SQL JOIN is a clause that is used to combine multiple tables and retrieve data based on a common field in relational databases. Database professionals use normalizations for ensuring and improving data integrity. In the various normalization forms, data is distributed into multiple logical tables. These tables use referential constraints – primary key and foreign keys – to enforce data integrity in SQL Server tables. In the below image, we get a glimpse of the database normalization process.

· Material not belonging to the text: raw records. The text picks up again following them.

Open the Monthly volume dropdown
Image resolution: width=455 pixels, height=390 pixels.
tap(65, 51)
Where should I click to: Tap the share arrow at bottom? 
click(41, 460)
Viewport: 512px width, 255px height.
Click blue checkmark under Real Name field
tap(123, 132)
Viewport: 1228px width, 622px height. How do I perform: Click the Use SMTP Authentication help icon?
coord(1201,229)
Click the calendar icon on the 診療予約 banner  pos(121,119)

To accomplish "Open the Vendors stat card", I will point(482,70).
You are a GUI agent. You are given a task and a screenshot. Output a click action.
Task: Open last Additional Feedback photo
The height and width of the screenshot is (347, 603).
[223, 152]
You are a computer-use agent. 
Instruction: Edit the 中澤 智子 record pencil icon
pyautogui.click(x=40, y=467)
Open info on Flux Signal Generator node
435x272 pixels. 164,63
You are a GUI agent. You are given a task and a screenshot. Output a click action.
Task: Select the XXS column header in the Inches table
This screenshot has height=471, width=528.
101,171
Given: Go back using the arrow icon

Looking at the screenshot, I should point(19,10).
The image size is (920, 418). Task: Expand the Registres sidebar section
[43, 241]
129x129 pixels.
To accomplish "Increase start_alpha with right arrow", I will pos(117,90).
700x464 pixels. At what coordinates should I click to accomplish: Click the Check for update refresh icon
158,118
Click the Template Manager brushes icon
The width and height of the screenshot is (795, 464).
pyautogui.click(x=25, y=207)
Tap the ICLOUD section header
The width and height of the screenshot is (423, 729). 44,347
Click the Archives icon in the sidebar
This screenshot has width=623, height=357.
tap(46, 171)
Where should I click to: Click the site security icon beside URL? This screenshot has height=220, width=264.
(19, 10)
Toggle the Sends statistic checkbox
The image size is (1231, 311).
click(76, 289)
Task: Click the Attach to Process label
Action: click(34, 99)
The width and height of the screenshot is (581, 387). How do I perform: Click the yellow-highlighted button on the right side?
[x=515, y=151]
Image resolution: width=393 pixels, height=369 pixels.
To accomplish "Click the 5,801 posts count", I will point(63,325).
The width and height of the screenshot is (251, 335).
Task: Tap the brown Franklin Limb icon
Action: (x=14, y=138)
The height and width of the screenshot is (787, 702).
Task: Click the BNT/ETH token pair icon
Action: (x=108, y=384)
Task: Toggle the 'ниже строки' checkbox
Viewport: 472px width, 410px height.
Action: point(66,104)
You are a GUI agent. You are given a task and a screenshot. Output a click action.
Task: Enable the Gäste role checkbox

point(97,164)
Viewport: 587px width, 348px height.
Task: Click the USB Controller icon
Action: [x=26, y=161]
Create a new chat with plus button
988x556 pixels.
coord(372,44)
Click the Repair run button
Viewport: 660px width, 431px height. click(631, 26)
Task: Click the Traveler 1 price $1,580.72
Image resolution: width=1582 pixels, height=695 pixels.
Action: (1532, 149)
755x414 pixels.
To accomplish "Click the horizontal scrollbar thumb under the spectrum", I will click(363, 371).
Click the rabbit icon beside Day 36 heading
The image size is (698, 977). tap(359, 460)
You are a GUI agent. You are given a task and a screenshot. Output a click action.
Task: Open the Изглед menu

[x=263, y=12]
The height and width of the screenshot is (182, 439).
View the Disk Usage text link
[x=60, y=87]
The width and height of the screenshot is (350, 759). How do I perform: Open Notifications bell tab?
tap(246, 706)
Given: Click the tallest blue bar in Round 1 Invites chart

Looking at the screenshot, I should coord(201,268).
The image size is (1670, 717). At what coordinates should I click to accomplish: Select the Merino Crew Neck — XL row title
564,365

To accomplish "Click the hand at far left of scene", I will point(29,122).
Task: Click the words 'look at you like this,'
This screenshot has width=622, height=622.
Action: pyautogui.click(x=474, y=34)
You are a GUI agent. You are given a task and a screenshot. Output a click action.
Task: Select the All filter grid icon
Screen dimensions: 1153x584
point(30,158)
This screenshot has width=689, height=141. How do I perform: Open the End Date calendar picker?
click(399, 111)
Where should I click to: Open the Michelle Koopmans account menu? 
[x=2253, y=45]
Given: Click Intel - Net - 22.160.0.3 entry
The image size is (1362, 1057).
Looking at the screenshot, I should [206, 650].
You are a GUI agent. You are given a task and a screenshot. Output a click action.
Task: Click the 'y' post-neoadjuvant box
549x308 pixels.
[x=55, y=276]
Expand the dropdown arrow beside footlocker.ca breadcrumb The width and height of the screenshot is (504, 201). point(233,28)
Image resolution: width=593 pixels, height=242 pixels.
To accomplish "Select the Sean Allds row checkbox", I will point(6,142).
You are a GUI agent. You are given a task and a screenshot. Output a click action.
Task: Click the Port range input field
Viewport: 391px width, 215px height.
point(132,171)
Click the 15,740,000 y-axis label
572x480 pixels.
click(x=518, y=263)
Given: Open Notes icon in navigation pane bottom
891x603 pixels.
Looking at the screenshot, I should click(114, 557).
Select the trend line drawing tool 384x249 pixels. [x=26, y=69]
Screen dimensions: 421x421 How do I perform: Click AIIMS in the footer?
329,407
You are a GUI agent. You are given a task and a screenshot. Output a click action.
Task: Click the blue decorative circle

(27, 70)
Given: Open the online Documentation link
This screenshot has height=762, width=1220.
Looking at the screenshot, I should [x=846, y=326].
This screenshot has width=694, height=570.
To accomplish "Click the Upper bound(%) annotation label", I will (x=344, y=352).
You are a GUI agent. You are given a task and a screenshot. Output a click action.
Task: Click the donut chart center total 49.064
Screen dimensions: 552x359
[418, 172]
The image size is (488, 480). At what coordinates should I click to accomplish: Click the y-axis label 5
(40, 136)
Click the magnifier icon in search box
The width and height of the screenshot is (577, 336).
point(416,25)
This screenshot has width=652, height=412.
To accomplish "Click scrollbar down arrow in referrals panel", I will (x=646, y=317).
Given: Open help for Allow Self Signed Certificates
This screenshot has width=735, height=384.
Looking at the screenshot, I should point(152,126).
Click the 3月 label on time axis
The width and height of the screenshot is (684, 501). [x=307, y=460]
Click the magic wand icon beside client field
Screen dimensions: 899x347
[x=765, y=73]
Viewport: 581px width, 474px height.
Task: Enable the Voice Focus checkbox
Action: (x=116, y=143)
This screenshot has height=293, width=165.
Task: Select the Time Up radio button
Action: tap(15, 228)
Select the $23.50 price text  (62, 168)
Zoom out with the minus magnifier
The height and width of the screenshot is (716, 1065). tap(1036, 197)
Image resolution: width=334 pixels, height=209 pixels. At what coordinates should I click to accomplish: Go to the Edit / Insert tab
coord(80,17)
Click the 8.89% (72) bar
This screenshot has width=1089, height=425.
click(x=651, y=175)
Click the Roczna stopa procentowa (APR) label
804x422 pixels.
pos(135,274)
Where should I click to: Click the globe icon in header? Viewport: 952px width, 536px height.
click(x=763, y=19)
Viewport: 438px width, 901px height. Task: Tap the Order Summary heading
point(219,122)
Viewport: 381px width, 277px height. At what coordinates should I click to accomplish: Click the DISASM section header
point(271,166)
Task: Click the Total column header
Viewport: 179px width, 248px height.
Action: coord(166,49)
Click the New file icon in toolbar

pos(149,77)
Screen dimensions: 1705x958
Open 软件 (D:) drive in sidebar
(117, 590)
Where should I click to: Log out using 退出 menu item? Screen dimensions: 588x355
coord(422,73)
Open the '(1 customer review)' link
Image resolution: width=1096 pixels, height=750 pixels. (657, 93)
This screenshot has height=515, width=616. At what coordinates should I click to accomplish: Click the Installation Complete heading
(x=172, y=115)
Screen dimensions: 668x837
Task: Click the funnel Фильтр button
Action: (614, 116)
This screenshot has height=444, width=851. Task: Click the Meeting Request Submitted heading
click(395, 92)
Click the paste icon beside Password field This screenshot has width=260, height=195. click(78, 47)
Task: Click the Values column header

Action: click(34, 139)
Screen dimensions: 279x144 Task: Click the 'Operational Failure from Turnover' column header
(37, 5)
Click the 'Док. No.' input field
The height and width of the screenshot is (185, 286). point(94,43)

Understanding the different SQL JOIN types
SQL JOIN generates meaningful data by combining multiple relational tables. These tables are related using a key and have one-to-one or one-to-many relationships. To retrieve the correct data, you must know the data requirements and correct join mechanisms. SQL Server supports multiple joins and each method has a specific way to retrieve data from multiple tables. The below image specifies the supported SQL Server joins.
SQL inner join
The SQL inner join includes rows from the tables where the join conditions are satisfied. For example, in the below Venn diagram, inner join returns the matching rows from Table A and Table B.
In the below example, notice the following things:
- We have two tables – [Employees] and [Address].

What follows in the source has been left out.